Strawberry harvesters hand-pick fruit that may result in pesticide exposure from hand foliar contact. This paper included a review of publications on harvester pesticide exposure, an observation of their work activities, and development of an alternative model for pesticide exposure prediction. Previous studies monitored the dermal pesticide exposure of strawberry harvesters and found most of the exposure (>70%) was on the hands. Exposure rates (ERs) were calculated as pesticide amount on the skin per hour worked, assuming foliar contact is proportional to daily work hours. Transfer factors (TFs), used for predicting exposure, were calculated by dividing the ER by the amount of dislodgeable foliar pesticide residue. However, the ERs for harvesters working in the same field at the same time varied by as much as 10-fold, and TFs calculated from different studies varied by up to 100-fold. We tested the assumption of foliar contact time being proportional to daily work hours. We observed full work-day activities of 32 strawberry harvesters. We found that their foliar contact time per work minute differed by up to 46%. We suggested using the amount of strawberries picked to predict harvester foliar contact. For all observed harvesters, their foliar contact time per kg of strawberries picked was 35±5 s. This value was similar among harvesters with varying years of experience, of different gender, and using gloves or not. We proposed a predictive model using the amount of strawberries picked to predict harvester pesticide exposure. The exposure predicted by the model is close to the exposure measured in previous monitoring studies (R: 0.84). The model slope is 0.33±0.03 × 10 cm/kg. Model prediction accuracy was confirmed by monitoring captan exposure to harvesters in two fields. The model may be used as a quick screening method to estimate pesticide exposure before conducting complex human monitoring research.

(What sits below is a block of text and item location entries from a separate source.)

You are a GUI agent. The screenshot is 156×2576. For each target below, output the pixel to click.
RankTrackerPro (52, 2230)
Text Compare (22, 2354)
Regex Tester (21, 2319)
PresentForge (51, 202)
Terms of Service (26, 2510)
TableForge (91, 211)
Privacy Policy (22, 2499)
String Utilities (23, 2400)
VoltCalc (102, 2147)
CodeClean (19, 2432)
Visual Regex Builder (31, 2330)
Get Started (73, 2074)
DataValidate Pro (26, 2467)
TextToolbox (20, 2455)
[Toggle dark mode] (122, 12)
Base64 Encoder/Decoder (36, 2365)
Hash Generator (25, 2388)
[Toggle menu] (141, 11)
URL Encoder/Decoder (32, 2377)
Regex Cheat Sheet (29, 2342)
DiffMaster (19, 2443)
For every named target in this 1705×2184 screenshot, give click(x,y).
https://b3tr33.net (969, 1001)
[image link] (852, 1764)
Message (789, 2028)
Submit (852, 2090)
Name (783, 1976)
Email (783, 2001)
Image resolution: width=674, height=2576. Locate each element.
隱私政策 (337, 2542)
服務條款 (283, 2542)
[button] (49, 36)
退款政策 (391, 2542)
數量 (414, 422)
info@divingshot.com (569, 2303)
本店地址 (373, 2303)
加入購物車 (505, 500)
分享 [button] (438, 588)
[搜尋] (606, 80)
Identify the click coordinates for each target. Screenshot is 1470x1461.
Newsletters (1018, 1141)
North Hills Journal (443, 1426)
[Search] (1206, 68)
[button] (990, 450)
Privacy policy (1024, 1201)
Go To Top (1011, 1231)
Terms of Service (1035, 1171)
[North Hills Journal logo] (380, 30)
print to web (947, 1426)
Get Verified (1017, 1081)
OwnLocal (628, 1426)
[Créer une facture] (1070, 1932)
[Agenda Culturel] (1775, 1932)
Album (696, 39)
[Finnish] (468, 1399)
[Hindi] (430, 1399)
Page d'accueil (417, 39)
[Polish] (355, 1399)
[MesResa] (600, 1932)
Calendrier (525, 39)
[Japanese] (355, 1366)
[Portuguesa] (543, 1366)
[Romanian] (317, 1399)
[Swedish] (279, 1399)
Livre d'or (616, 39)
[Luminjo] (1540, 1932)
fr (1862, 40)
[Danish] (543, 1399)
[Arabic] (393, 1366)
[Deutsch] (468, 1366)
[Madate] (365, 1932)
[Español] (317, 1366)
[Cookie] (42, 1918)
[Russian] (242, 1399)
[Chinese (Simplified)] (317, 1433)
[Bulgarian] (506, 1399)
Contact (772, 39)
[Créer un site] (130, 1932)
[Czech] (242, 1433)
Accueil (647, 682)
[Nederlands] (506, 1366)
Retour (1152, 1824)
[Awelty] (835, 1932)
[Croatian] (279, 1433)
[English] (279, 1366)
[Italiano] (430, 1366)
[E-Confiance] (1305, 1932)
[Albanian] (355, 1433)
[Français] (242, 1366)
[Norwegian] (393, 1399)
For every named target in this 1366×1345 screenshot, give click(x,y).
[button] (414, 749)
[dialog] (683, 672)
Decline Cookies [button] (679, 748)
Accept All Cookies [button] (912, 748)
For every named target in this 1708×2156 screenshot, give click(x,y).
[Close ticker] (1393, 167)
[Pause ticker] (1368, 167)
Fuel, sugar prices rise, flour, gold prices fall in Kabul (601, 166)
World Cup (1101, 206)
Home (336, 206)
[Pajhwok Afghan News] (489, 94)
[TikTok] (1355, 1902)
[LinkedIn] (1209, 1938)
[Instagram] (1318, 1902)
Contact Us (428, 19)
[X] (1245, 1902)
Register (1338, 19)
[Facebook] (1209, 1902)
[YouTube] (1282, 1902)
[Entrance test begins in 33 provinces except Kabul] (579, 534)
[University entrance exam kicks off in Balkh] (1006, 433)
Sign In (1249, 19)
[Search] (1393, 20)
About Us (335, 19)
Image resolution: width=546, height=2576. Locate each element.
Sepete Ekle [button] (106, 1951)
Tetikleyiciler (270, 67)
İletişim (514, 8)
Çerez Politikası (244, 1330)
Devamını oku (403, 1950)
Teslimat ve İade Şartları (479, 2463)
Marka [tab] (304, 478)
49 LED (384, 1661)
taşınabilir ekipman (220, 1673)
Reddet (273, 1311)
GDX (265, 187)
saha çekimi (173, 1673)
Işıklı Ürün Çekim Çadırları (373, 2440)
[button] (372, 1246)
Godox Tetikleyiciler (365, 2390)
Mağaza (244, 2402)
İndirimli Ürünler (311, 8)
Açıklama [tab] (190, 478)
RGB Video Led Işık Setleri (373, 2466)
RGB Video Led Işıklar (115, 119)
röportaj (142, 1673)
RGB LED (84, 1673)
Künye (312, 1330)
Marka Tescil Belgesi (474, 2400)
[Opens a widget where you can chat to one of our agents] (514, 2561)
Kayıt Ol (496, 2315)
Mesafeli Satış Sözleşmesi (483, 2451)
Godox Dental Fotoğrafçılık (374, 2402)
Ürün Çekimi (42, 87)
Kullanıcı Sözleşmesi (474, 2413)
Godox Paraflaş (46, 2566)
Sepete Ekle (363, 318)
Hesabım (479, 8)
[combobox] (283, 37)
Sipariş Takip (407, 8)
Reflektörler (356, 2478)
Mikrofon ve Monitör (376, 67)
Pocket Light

草莓采摘工人工采摘果实,这可能会因手部与叶面接触而导致农药暴露。本文包括对有关采摘工人农药暴露的出版物的综述、对他们工作活动的观察以及开发一种用于农药暴露预测的替代模型。先前的研究监测了草莓采摘工人的皮肤农药暴露情况,发现大部分暴露(>70%)发生在手部。暴露率(ERs)的计算方法是每工作小时皮肤表面的农药量,假设叶面接触与每日工作小时数成正比。用于预测暴露的转移因子(TFs)通过将暴露率除以可去除的叶面农药残留量来计算。然而,同一时间在同一田地工作的采摘工人的暴露率相差高达10倍,不同研究计算出的转移因子相差高达100倍。我们测试了叶面接触时间与每日工作小时数成正比的假设。我们观察了32名草莓采摘工人的全天工作活动。我们发现他们每工作分钟的叶面接触时间相差高达46%。我们建议用采摘的草莓量来预测采摘工人的叶面接触情况。对于所有观察到的采摘工人,他们每采摘1千克草莓的叶面接触时间为35±5秒。在不同工作年限、不同性别以及是否戴手套的采摘工人中,这个值相似。我们提出了一个使用采摘的草莓量来预测采摘工人农药暴露的预测模型。该模型预测的暴露情况与先前监测研究中测量的暴露情况接近(R:0.84)。模型斜率为0.33±0.03×10厘米/千克。通过监测两个田地中采摘工人的克菌丹暴露情况,证实了模型预测的准确性。该模型可作为一种快速筛选方法,在进行复杂的人体监测研究之前估计农药暴露情况。